Stored records:

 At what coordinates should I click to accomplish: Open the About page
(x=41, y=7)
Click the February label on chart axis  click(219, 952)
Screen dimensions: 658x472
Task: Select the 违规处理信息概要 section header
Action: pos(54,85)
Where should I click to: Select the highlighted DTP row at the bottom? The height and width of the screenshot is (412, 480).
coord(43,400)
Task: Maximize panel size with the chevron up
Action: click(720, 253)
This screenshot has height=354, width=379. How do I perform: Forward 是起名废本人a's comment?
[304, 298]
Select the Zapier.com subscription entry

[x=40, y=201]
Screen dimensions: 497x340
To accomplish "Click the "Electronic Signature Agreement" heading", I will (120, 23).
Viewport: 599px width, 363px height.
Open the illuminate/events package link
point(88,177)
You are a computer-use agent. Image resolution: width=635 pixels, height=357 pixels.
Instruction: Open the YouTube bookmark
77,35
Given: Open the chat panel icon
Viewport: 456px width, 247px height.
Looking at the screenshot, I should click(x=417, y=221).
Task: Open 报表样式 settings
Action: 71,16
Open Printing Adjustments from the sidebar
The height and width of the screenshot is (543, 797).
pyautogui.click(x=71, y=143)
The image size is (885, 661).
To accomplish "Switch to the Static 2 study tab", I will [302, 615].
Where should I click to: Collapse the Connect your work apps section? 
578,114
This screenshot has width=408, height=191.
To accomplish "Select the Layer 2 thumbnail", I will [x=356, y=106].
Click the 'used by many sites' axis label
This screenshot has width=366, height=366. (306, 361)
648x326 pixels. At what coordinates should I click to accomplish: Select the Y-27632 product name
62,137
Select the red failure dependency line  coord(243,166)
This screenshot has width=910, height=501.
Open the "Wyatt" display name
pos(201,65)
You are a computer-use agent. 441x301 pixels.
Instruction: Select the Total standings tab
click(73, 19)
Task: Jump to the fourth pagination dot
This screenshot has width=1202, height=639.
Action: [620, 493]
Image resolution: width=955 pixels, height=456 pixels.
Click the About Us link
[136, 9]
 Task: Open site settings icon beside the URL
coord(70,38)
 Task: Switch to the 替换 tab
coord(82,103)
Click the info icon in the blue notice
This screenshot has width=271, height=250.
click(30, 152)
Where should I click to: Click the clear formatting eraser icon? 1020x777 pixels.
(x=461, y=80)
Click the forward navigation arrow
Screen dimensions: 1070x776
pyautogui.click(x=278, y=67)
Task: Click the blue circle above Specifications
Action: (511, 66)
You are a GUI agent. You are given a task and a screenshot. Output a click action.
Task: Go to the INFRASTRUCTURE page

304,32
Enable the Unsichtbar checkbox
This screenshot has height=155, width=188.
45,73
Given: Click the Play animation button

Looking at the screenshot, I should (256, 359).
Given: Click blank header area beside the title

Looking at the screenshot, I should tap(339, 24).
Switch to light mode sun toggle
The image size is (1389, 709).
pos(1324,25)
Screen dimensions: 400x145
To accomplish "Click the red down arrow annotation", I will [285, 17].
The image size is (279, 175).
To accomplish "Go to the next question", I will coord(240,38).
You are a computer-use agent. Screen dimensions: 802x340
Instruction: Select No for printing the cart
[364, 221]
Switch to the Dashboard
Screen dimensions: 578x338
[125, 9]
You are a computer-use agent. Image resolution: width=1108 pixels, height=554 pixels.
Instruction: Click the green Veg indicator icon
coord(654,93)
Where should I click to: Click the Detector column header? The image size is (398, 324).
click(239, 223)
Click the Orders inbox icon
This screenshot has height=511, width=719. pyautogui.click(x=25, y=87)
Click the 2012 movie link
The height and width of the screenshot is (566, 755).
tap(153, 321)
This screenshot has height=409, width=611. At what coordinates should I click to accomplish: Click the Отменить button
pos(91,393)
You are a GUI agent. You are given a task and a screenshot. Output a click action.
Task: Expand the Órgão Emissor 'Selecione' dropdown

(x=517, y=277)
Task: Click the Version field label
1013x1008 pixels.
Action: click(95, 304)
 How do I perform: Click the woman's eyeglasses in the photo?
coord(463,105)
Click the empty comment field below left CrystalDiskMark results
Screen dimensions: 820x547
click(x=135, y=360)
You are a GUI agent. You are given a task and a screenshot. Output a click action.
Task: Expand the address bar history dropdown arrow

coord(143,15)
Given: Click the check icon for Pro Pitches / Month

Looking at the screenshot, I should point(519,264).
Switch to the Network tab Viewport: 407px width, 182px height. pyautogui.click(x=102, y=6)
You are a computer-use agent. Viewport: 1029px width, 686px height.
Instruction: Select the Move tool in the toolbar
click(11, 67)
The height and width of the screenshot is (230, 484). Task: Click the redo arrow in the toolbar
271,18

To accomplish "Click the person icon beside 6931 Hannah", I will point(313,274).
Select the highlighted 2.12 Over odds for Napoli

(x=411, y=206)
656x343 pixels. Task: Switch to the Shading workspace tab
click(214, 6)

> What needs to be done
Write down, word for word, the lines above from the one containing "The image size is (279, 175)." through the one containing "You are a computer-use agent. Image resolution: width=1108", both ends included.

> Task result
The image size is (279, 175).
To accomplish "Go to the next question", I will coord(240,38).
You are a computer-use agent. Screen dimensions: 802x340
Instruction: Select No for printing the cart
[364, 221]
Switch to the Dashboard
Screen dimensions: 578x338
[125, 9]
You are a computer-use agent. Image resolution: width=1108 pixels, height=554 pixels.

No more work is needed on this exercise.